Listen to the architecture in order to hear the true voice of the city. French composer Nicolas Frize has written a piece of music that can only be heard strolling through the new Amiens university campus, in the North of France. Monumental and airy, fun and wise, timeless and yet changing, you hear bassoon and violin, along with ping‑pong balls and the munching of crunchy biscuits. A guided visit led by an unusual conductor, who brings the buildings alive with mischievous humanity.
The walls rustle, the trees sing, the stones strike a note. You’d swear you saw a window quiver. The Picardie Jules-Verne university, recently inaugurated within the old Amiens citadel, is strangely inhabited. From its façades and corridors, even from its gardens, flow strange sounds, unfamiliar chords, and voices that owe nothing to the chatter of students. And yet neither stage nor orchestra is anywhere to be seen; neither musicians nor any visible loudspeaker. “The aim is that visitors don’t know where the music is coming from, that they don’t understand what’s going on.

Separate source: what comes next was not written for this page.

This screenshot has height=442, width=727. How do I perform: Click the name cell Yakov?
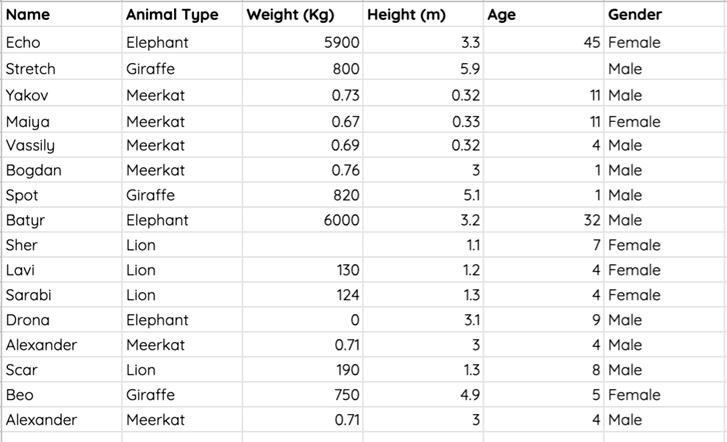click(x=60, y=95)
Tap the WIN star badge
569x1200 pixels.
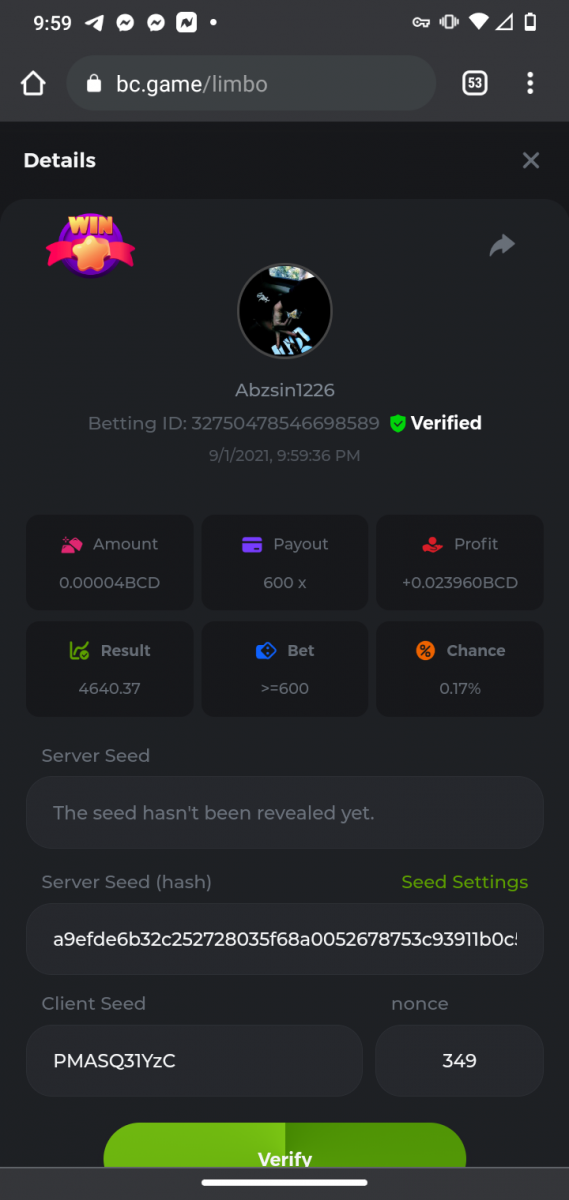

I try to mange the technical aspect so closely that it disappears: it is the architecture that expresses itself, the walls that talk,” Nicolas Frize enthuses.
Click on the image below to read the full version of this article written by Christelle Granja and published in AA No. 427.
AA 427th issue, dedicated to port architecture, is available on our online store.
Spatialization drawing: footbridge.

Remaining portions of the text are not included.